Is anyone out there using SparkleShare to share documents? I remember looking at this a while back and it was a bit half baked, but looks like it's quite usable now. It basically looks and feels like drop box, but uses all open source tech behind the scene (e.g. git for syncing). You can set it up to sync against a centralized repository (DropBox style) or peer-to-peer distribution.Might be worth setting this up at least for our individual labs. Not sure if we have enough files to share for an educoder SparkleShare repo just yet.
--
You received this message because you are subscribed to the Google Groups "Educoder" group.
To post to this group, send email to educ...@googlegroups.com.
To unsubscribe from this group, send email to educoder+u...@googlegroups.com.
For more options, visit this group at http://groups.google.com/group/educoder?hl=en.
Saw this flash by and wanted to point out that it's maybe not quite
the right way of putting it for people who are new to git, and that
knowing what's really going on can help you decide what the problems
might be if you use git in the case described upthread.
Here are two excellent references for knowing what's "really going on"
when you use git:
http://tom.preston-werner.com/2009/05/19/the-git-parable.html and
http://www.gitguys.com/topics/ (Definitely work through the latter;
start with "All Git Object Types: Blob, Tree, Commit And Tag", study
the diagrams, try the commands, and keep hitting "next".)
Basically, git stores every file you add to its object database (the
directory .git/objects) as a so-called "blob" that is indexed by a
40-character SHA hash of the blob's contents (which are the contents
of your file prepended with the file length and a null byte--but *not*
including the file name or path). That means that, across your entire
history of commits to a single repository, whenever the identical
version of your file is found--however it got put there, and whatever
its name and directory location happen to be at that moment--it will
be represented by the exact same "blob" file in your repo's object
database (because the SHA will be identical for identical blobs, and
hash collisions are astronomically unlikely).

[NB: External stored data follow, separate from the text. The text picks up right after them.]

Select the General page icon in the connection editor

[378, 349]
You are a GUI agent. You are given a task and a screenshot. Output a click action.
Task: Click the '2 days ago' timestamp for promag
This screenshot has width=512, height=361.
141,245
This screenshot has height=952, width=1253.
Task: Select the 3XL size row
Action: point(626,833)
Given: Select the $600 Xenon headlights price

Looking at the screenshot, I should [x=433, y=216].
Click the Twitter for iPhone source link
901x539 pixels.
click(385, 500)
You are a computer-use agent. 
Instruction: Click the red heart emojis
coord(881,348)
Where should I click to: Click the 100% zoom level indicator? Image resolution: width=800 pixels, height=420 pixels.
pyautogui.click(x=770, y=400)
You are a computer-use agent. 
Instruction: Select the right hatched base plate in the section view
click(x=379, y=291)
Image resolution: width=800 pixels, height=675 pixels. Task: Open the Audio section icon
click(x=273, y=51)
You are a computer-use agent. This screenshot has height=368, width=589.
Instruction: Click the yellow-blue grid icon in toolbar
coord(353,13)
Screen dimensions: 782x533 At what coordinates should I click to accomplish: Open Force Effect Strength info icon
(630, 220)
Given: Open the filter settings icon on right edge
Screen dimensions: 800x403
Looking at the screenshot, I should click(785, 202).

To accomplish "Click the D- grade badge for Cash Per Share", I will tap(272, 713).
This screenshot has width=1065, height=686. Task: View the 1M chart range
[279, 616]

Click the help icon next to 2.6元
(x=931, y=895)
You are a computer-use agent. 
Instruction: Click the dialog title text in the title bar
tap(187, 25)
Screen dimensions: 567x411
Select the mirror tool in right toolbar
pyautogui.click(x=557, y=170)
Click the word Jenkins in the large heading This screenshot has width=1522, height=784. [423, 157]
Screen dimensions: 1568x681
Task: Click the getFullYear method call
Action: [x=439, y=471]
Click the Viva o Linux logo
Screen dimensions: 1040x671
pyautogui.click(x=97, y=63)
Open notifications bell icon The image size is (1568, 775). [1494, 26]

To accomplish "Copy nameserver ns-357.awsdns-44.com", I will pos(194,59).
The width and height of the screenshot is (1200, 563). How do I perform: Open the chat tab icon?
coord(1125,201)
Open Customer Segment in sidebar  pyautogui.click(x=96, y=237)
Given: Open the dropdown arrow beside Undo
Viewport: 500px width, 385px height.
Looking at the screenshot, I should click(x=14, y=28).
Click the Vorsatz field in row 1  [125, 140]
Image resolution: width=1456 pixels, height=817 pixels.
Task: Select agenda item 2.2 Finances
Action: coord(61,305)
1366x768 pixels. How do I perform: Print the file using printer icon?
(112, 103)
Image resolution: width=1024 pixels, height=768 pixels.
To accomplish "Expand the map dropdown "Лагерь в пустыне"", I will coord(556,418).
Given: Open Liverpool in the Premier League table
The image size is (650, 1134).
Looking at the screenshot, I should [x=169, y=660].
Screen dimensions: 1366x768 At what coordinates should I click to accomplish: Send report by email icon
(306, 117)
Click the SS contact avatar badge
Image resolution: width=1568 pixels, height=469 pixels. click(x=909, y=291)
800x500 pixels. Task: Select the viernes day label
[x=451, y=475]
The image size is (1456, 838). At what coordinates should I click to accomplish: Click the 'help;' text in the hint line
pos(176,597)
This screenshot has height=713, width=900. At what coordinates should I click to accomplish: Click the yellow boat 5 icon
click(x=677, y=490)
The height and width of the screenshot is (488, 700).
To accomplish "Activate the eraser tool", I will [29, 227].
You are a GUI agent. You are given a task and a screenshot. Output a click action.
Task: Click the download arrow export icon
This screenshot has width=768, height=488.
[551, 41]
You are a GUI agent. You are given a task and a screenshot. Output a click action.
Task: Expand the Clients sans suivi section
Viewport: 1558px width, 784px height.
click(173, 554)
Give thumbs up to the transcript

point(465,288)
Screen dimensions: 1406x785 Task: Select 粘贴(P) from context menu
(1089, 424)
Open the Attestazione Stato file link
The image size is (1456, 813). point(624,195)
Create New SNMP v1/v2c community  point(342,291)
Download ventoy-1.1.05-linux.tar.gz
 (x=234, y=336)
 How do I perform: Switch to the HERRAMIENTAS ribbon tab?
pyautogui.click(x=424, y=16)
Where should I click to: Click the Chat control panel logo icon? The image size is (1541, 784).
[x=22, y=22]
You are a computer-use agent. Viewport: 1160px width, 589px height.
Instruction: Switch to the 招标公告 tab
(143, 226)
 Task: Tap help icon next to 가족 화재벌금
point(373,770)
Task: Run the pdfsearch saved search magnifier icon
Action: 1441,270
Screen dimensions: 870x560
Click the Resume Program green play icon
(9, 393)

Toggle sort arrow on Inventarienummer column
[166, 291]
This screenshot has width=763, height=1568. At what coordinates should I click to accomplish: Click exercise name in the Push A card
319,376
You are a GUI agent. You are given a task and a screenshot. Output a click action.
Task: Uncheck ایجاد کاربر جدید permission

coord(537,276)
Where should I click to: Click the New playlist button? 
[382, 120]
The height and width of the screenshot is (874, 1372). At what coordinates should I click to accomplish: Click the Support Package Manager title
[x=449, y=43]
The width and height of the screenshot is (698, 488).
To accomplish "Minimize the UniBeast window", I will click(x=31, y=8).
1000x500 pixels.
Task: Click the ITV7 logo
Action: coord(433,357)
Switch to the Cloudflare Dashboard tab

The upshot is that if you add a file (say, a large binary file) to the
git index and don't change it, you're free to rename it, add it to
every commit or only some, move it around in the directory structure,
even copy it into several different places in the directory
structure--until you change its contents. Once you change the contents
or length of large binary file and add that to git, you have now a
second large blob in your index. It's up to you to decide whether
that's ok.
That's what people are referring to when they say git isn't great for
binary files (at least if they change often).
I know what is described above is probably what Matt was getting at by
saying "in effect only the diffs are stored", but it's handy to have
the right mental model when you ask yourself whether your repo will
grow as you add binary files.
Also, I'm not aware of git doing any optimization to store "deltas" or
"diffs" in its object tree to accomodate large files that change
often; there are tools for handling this as per
http://stackoverflow.com/questions/540535/managing-large-binary-files-with-git
But, also, here I've reached the end of my knowledge of git internals.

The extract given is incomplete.